Well, not so fast. If it's that simple, why don't we have vaccines against the legions of bacterial infections that debilitate or kill people every year (not to mention HIV), and why do we need a new flu vaccine every year? Why are over 90% of adults chronically infected with various strains of herpes virus? And why are there billions of dollars to be made in drugs that slow the immune system down? I'll talk about some of the nuance and the complications of our sophisticated immune system next. Stay tuned.
Immune response from start to finish series
Part 1: Invasion and detection: Innate immunity
Part 2: T-cells, B-cells and adaptive immunity
Part 3: Immune Memory (current)
Implications of the immune response
I like your approach in explaining immunology. Very simple and streight.I try do do the same in my blog but sometimes I'm worry to loose precision in describing phenomena.In my blog I try to explain the plot and data easier so that I should loose precision. How do you solve it?
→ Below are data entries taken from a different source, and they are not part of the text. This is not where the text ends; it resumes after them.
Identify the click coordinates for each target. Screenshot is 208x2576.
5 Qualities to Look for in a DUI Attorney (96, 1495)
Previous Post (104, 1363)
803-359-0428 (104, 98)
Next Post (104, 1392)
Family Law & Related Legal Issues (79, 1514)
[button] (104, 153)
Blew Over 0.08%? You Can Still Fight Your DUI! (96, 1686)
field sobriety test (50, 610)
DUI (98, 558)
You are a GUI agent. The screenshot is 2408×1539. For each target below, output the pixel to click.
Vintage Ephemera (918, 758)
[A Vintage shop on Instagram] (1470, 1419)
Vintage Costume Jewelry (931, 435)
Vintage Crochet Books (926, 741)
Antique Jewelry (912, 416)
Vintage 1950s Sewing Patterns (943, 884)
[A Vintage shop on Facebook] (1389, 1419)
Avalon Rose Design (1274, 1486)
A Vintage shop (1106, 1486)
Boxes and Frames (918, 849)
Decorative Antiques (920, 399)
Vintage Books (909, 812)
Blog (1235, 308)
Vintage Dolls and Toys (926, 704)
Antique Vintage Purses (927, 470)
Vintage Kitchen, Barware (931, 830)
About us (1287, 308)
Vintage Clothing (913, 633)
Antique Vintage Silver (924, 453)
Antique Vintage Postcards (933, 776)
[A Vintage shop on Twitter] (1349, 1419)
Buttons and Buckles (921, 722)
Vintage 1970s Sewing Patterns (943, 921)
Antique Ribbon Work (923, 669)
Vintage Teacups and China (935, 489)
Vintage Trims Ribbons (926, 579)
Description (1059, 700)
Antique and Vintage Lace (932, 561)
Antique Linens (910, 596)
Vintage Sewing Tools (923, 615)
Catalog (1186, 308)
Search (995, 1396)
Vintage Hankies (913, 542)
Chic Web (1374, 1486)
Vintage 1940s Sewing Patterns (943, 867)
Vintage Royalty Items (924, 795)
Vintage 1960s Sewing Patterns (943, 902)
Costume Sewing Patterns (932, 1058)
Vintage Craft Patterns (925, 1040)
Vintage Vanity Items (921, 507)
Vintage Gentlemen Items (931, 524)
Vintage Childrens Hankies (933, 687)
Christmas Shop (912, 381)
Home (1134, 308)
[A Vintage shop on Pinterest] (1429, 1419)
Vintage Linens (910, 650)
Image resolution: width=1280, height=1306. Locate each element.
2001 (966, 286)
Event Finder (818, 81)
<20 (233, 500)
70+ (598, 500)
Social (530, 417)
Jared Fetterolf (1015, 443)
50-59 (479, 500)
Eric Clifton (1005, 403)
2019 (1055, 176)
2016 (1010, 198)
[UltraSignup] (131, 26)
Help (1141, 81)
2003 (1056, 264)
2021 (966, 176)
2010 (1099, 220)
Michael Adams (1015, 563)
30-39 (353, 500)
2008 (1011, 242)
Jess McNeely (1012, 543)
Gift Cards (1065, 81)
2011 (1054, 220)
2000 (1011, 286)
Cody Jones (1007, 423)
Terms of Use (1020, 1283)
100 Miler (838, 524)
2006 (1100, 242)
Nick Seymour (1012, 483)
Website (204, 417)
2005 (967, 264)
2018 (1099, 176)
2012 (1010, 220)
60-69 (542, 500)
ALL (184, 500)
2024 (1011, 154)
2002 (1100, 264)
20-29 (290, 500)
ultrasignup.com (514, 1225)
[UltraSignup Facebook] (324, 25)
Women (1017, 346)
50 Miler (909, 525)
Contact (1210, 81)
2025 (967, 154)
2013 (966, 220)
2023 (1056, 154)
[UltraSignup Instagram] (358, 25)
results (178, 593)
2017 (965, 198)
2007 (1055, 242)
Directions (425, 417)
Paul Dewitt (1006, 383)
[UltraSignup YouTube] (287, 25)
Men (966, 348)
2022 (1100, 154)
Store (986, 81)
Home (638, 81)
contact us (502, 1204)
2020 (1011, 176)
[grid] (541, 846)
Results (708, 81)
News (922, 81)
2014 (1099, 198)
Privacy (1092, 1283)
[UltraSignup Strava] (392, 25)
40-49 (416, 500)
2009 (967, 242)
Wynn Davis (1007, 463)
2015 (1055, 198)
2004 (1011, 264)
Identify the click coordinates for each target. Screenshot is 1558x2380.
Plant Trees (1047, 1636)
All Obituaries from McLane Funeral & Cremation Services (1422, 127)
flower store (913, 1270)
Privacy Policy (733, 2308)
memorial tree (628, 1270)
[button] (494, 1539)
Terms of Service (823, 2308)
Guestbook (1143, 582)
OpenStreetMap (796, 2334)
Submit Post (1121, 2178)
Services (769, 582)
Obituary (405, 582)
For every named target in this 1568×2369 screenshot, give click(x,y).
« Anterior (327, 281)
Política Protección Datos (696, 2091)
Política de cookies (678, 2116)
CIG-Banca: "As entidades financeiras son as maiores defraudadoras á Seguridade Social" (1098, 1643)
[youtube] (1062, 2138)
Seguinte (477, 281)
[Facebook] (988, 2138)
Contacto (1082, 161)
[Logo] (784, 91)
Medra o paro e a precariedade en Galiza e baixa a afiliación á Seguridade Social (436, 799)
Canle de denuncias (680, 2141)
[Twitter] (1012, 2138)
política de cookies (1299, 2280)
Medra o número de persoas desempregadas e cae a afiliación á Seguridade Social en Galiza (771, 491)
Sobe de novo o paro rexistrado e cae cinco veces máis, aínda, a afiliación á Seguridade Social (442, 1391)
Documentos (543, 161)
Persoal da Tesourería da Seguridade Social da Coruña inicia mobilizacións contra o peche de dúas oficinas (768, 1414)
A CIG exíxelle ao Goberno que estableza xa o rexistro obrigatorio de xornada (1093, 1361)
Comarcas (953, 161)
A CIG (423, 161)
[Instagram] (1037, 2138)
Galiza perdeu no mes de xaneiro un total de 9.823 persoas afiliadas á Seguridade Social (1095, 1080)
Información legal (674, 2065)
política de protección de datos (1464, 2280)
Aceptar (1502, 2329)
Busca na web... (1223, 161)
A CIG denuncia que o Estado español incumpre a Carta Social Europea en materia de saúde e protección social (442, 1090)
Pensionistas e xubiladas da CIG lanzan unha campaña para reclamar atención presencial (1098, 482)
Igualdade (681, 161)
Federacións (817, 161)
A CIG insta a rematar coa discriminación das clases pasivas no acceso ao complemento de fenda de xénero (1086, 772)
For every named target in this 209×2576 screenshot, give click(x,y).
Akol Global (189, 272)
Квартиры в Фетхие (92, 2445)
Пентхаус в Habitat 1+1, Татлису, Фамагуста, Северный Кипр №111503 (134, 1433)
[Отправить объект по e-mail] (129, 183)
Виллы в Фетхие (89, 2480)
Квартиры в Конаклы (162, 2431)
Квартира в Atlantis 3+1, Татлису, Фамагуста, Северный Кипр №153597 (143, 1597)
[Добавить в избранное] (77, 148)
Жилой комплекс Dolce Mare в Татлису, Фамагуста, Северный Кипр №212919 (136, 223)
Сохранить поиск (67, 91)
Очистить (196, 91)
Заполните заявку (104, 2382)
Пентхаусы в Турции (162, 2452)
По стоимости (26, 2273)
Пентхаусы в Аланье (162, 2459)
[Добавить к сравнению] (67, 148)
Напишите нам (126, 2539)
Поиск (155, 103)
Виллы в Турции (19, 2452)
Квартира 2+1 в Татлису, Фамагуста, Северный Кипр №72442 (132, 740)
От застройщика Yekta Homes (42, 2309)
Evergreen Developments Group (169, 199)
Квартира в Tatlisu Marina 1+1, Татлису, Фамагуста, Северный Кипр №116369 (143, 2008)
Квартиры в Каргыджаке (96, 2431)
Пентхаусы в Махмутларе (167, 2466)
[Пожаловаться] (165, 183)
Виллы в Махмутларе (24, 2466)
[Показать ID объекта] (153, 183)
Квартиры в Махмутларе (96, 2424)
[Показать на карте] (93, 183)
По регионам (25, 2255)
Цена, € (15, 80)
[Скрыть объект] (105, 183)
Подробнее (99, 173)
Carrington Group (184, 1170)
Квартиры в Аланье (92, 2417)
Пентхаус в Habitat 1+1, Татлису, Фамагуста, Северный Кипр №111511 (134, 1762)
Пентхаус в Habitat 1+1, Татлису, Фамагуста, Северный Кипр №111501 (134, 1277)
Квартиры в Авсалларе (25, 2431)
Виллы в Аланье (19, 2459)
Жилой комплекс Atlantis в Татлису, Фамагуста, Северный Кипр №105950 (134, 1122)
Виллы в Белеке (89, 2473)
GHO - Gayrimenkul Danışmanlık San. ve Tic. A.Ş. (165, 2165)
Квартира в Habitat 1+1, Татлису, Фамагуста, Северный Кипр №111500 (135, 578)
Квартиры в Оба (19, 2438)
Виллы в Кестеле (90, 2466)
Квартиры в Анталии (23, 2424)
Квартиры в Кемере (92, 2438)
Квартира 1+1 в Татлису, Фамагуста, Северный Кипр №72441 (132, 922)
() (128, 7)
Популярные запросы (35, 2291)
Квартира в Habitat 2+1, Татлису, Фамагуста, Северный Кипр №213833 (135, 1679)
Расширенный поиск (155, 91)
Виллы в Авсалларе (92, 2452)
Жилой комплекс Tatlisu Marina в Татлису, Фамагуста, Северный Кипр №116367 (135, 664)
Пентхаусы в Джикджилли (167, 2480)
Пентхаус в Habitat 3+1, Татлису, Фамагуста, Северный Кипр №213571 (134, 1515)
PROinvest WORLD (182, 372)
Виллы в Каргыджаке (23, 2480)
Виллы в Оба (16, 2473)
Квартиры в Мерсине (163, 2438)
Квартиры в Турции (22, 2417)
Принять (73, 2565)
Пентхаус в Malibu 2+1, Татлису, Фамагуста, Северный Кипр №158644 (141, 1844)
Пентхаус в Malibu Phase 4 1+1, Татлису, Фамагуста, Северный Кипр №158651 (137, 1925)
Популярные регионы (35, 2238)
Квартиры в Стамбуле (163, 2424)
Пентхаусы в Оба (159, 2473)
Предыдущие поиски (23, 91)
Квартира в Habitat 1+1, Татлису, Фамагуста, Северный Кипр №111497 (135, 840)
It's tough, no doubt. I feel like I'm getting better at it, but I'm nowhere near where I want to be. I think the best thing to do is to read others who are already good at it (my favorites are Carl Zimmer and Ed Yong - this recent post of Ed's is particularly relevant.
I also think teaching classes has been quite helpful to me, but the main idea is to get experience with explaining things at every opportunity. Solicit feedback, and listen to what people tell you.
TL;DR version: practice, practice, practice.